If you’re looking to work in a less physically straining nursing job, consider an administrative career choice, like a nurse administrator or nurse educator. However, consider improving your stamina if you want to provide care to your patients without breaking a sweat. Consider staying healthy by indulging in fitness-related activities such as walking, jogging, yoga, and weight/muscle training.
Show empathy towards patients
Empathetic nurses always know what their patients are experiencing regardless of their medical condition. Typically, this relates to putting yourself in the patients’ shoes and understanding their pain.
So, be compassionate when treating patients. Understand what they are going through and solve their problems by providing the best possible care. Avoid getting angry at difficult-to-handle patients and discounting their experiences. Only by showing empathy and compassion will you be able to foster a strong nurse-patient bond crucial for the healing journey.
Improve your critical thinking skills
With the help of critical thinking, nurses can identify rational and practical solutions to patients’ health-related issues. Such an approach is a tried and tested technique to prioritize patients’ wants and needs, solve problems, and assess information accurately. For instance, there will come times when you have to use your critical thinking skills to identify whether a patient is experiencing a heart attack or just chest pain.
Critical thinking skills are vital for every nurse looking to make better, more-informed care delivery decisions and ensure autonomy. The ability to stand on your own and think out-of-the-box will help you defuse a high-impact situation into a low-impact one.
Become an effective communicator
For a nurse to become a good care provider, practical communication skills are a must-have. While working as a nurse, you will probably liaise between patients, their families, and other healthcare professionals involved in the caregiving process. Moreover, you will have to gather patient information and share it with other medical workers to design an effective treatment plan. Miscommunication, such as incomplete prescriptions, inaccurate test result data, and incomplete patient data, will affect your patient’s health.
Therefore, to ensure everyone involved in the caregiving process is on the same page, you must record, present, and analyze patient information properly.

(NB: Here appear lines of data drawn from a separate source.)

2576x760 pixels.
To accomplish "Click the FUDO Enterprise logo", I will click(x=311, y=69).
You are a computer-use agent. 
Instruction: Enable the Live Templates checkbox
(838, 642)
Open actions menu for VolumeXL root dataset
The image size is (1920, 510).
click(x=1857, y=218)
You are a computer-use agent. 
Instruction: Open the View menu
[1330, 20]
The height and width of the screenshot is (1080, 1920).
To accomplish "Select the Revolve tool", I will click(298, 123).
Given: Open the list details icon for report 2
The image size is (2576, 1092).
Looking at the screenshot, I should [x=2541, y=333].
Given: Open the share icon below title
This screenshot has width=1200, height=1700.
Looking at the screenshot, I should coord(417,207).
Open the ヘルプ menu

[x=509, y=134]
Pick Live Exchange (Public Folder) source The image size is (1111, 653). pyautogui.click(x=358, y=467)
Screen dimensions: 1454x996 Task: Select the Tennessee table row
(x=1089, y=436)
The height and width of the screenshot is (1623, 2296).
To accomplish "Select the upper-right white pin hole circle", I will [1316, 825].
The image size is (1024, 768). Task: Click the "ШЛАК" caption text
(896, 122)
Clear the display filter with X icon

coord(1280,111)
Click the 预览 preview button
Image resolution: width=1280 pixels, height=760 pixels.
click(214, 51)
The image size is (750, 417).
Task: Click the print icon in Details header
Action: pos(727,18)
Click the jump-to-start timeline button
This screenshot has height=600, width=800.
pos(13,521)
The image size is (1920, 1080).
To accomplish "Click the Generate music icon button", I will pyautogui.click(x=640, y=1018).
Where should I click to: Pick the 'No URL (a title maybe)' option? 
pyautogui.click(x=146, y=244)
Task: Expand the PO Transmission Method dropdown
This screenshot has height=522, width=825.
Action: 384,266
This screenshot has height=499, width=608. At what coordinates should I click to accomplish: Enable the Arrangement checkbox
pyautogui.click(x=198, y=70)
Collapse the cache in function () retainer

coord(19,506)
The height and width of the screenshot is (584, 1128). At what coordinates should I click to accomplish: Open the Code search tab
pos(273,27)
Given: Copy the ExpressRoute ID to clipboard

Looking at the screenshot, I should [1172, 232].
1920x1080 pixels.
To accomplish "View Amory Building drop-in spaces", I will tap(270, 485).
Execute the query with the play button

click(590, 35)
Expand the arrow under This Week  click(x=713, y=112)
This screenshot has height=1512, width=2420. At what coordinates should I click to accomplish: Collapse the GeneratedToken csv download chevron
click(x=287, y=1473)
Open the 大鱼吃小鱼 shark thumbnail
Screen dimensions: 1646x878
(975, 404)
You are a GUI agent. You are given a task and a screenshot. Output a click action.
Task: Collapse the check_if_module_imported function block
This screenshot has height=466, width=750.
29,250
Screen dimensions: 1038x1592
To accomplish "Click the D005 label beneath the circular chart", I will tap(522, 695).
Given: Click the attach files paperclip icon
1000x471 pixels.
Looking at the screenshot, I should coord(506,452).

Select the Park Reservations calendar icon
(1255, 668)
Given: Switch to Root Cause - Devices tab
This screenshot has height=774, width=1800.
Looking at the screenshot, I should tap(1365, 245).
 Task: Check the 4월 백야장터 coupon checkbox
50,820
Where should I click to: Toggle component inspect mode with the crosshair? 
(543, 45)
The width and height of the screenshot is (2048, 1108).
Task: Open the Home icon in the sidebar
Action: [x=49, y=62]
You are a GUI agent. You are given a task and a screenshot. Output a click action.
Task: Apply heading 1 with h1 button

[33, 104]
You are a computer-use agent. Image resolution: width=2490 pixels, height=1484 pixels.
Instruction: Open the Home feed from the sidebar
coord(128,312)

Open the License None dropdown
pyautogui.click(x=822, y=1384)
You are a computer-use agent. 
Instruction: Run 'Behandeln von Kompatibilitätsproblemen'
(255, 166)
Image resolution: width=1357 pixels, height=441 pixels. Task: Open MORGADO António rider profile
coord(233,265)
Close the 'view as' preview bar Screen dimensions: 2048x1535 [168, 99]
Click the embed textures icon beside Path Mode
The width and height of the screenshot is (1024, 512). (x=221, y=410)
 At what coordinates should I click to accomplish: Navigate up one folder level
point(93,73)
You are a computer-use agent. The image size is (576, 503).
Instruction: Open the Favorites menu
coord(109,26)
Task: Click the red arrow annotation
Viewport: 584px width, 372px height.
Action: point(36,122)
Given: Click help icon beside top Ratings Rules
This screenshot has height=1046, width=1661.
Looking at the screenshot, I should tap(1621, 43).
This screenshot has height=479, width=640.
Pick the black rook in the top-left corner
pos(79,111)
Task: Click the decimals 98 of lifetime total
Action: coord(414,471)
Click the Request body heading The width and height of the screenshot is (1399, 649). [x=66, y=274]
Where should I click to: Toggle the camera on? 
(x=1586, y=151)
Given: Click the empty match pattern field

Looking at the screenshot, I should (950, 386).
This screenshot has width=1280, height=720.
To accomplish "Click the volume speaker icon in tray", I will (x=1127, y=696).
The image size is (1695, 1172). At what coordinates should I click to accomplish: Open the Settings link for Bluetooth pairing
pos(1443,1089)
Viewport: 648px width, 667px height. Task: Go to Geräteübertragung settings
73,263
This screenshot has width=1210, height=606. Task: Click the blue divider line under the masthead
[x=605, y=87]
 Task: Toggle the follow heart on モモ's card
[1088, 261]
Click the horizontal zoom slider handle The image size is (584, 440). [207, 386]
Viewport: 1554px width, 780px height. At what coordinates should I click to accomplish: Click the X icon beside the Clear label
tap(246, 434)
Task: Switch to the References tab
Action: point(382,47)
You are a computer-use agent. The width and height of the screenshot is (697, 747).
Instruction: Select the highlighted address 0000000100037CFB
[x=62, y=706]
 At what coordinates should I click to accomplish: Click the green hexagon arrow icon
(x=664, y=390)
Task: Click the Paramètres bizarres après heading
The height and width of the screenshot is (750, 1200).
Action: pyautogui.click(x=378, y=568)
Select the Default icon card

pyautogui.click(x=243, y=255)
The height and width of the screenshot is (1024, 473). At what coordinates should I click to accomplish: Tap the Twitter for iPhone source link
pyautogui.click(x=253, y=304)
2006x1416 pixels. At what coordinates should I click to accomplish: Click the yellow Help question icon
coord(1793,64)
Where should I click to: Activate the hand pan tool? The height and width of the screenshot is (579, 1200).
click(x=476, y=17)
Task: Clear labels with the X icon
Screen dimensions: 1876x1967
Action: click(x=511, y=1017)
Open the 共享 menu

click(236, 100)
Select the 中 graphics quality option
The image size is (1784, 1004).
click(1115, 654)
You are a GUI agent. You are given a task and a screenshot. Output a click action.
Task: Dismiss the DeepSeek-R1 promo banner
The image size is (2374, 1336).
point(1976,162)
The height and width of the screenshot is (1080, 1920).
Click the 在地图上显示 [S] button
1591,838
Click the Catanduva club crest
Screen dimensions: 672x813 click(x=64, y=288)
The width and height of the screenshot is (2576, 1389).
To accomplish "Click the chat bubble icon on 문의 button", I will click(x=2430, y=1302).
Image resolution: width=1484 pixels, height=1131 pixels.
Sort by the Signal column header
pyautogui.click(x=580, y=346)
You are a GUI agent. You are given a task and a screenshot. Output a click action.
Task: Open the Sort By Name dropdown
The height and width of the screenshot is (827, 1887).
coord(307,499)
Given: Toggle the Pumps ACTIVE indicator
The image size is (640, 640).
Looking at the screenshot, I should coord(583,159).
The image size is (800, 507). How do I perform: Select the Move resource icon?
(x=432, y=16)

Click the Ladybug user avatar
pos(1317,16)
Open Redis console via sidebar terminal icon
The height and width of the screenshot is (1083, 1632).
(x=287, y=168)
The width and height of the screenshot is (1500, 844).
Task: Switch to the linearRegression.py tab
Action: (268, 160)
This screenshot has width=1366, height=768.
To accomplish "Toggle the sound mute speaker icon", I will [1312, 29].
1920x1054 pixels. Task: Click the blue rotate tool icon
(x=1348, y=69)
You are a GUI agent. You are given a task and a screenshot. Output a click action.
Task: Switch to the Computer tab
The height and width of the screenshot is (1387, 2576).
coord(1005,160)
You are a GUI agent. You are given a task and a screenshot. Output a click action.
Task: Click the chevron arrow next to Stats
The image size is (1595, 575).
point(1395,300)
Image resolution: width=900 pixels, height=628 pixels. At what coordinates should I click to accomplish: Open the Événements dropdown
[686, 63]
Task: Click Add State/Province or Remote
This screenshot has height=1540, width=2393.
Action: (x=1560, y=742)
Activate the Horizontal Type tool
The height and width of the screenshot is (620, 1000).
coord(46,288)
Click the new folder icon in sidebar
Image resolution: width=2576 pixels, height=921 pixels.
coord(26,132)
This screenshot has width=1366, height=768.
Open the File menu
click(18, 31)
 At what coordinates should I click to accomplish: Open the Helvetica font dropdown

Double-check everything before passing information on. Also, you must hone your active listening and oral communication skills to avoid confusion when conversing with patients, attendants, and other professionals.
Become more tenacious
Tenacious nurses are determined, professionals. They will persevere and thrive to reach their career goals and objectives no matter what. Meaning, you will have to do everything in your power to further your nursing career, regardless of the obstacles you face. Being tenacious will ensure you never quit and remain persistent. At times, you might even have to bend a few rules and prioritize patient care against healthcare facility policies.
If you want to become a more tenacious nurse, consider participating in the AANP’s lobby efforts. The organization advocates for nurses across the United States to have full practice authority in various healthcare settings.
Any person can become an excellent care provider if they allow their abilities and skills to shine through their practice, let alone a nurse. However, it is best to practice your nursing craft in a work environment that allows you to polish your nursing skills and attain growth in the process. It is also wise to stay updated on the latest nursing trends, knowledge, and healthcare technologies crucial to improving patient care processes. So, whatever approach you decide to take, the more you learn, the more well-prepared you will be to offer high-quality care to your patients.